Death and the Archaeology of New Orleans Cemeteries

Cemeteries are another type of archaeological site. Their examination can provide insight to the cultural practices of the living, as well as tell the story of the deceased. As New Orleans expanded, some cemeteries were forgotten because they contained burials interred below ground and were no longer visible on the landscape. Archaeological investigations of two such cemeteries have contributed to the understanding of the physical demands of life in New Orleans. The St. Peter Street cemetery was the city’s first official burial ground. In use from circa the 1720s until 1789, when St. Louis Cemetery No. 1 was established, it served as the primary burial grounds in New Orleans during the French and Spanish colonial periods and was depicted on colonial maps. The cemetery was rediscovered during a construction project in 1984. Doug Owsley and Charles Orser recovered twenty-nine burials, which represent one of the earliest samples of a colonial population at that time. Research on the skeletal remains indicates that burials were unsegregated. Those of African, European, and American Indian heritage, including people with mixed ancestry, shared the same space after death. In 2011, construction activities prompted archaeologists to return to the site and exhume additional individuals. The human remains were reburied in a special ceremony in 2015.

Between the 1850s and the 1920s, the Charity Hospital Cemetery No. 2 served as the final resting place for thousands of indigent New Orleanians who died while receiving hospital care. In 1985, University of New Orleans and Louisiana State University archaeologists and physical anthropologists removed more than 150 burials prior to road improvements along Canal Boulevard. Bioarchaeology of this working-class population provides unique information on medical practices, health, and disease in the late nineteenth century. Examination of the skeletal remains revealed chronic conditions like arthritis, bone infections, inflammation, anemia, and bone fractures. Poor dental hygiene led to high frequencies of cavities, abscesses, and tooth loss. Due to the cemetery’s association with Charity Hospital, students and doctors often conducted post-mortem exams or used the recently deceased for surgical experimentation and practice. The remains examined from Charity Hospital Cemetery No. 2 are unique because the evidence of procedures associated with medical education are rarely observed in historical skeletal collections.

Plantations and Urbanization

While many of the historical archaeological investigations in New Orleans have focused on the earliest sites clustered around the French Quarter, archaeologists have documented several other important archaeological sites. Many of these sites are associated with the region’s growth during the nineteenth century; these include Orange Grove Plantation in Jefferson Parish and the Duplessis Plantation (discovered underneath the Maginnis Cotton Mill in the Central Business District). Numerous other plantations sites line the Mississippi River and have been archaeologically investigated to varying degrees.

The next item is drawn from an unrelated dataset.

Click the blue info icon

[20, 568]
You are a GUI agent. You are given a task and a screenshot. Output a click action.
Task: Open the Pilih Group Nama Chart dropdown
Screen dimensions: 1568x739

Within the city limits, archaeologists have conducted several large-scale excavations such as those in the Tremé, Holy Cross, and Lower Garden District neighborhoods. These excavations uncovered evidence of business, domestic, and institutional sites associated with the urbanization of New Orleans, when many immigrants arrived in the city during the nineteenth century. Based on the excavations at twenty-four immigrant households, Coastal Environments, Inc., recognized socioeconomic differences between the household artifacts assemblages. However, there were notable similarities among households with different ethnic backgrounds, suggesting that as second- and third-generation immigrant groups adapted to their new home, they all were becoming New Orleanians.

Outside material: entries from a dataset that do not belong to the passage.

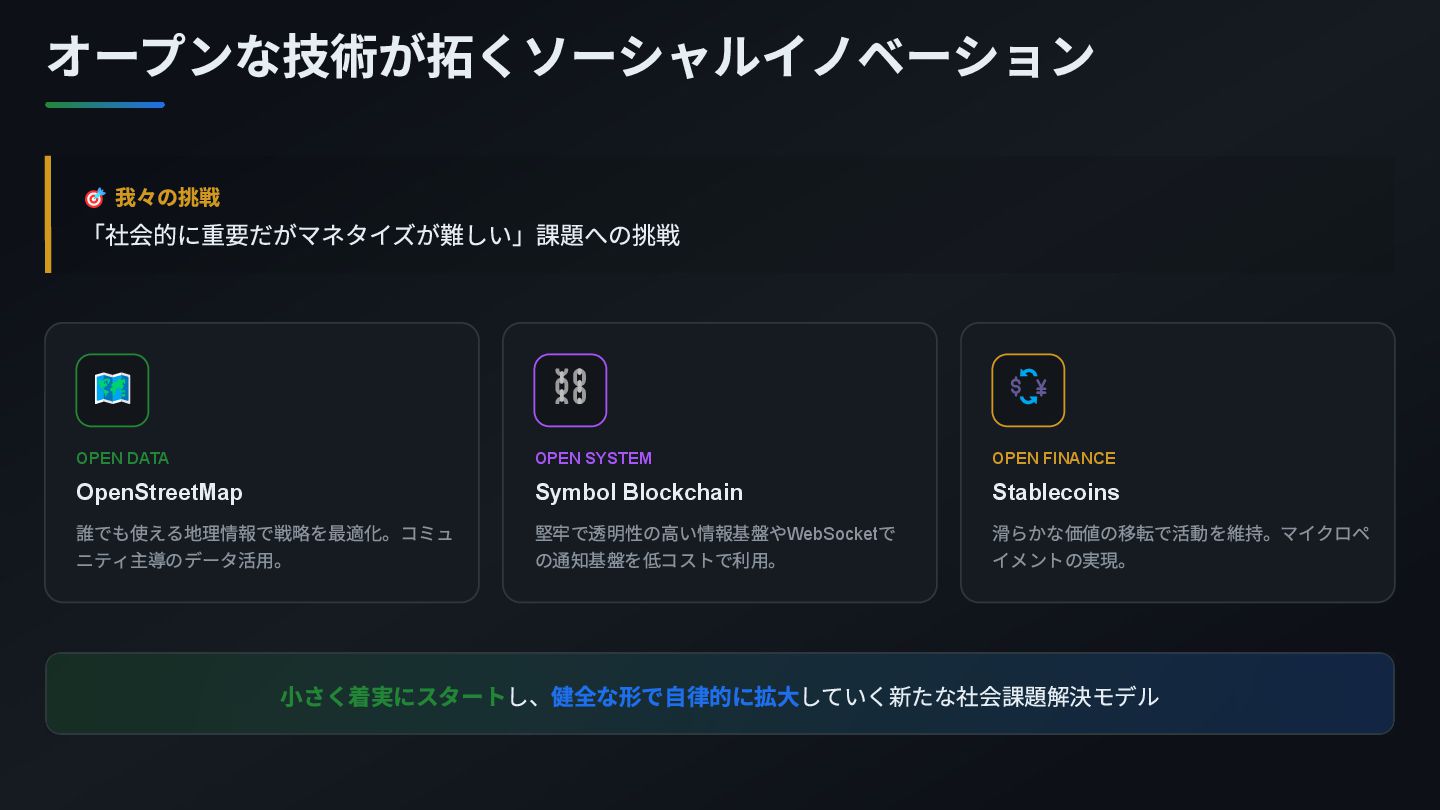Click the green text 小さく着実にスタート
The height and width of the screenshot is (810, 1440).
pyautogui.click(x=393, y=696)
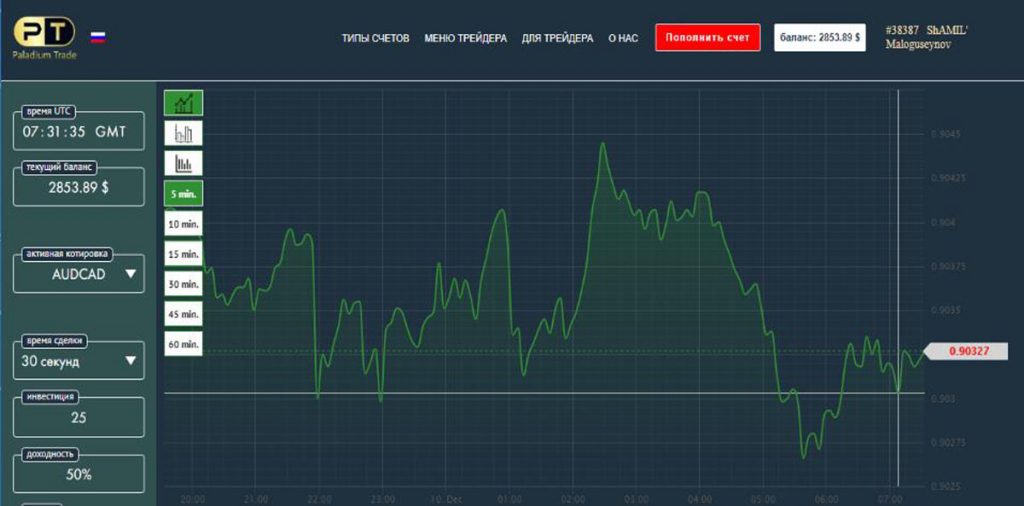Open the AUDCAD active quote dropdown

[79, 274]

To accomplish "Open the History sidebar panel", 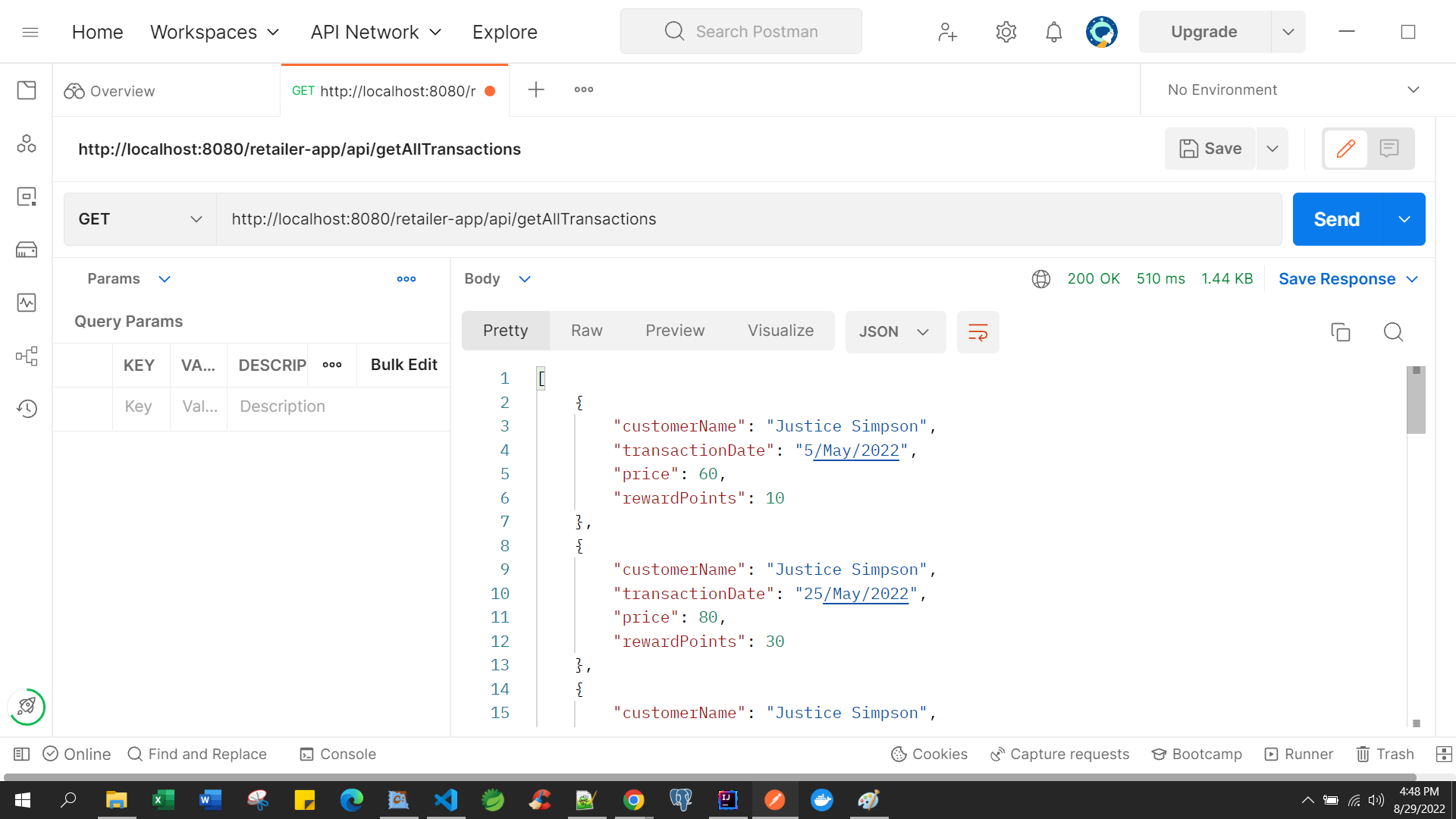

In the twenty-first century, New Orleans continues to change. The rebuilding of the city following Hurricane Katrina has resulted in numerous new archaeological investigations. This post-Katrina work includes projects at Jackson Barracks, the sites of the new Veteran’s Affairs and state hospitals, and several locations associated with the redevelopment of the city’s public housing. Archaeological interpretation of these sites is underway and will provide more information to refine our understanding of New Orleans’s past.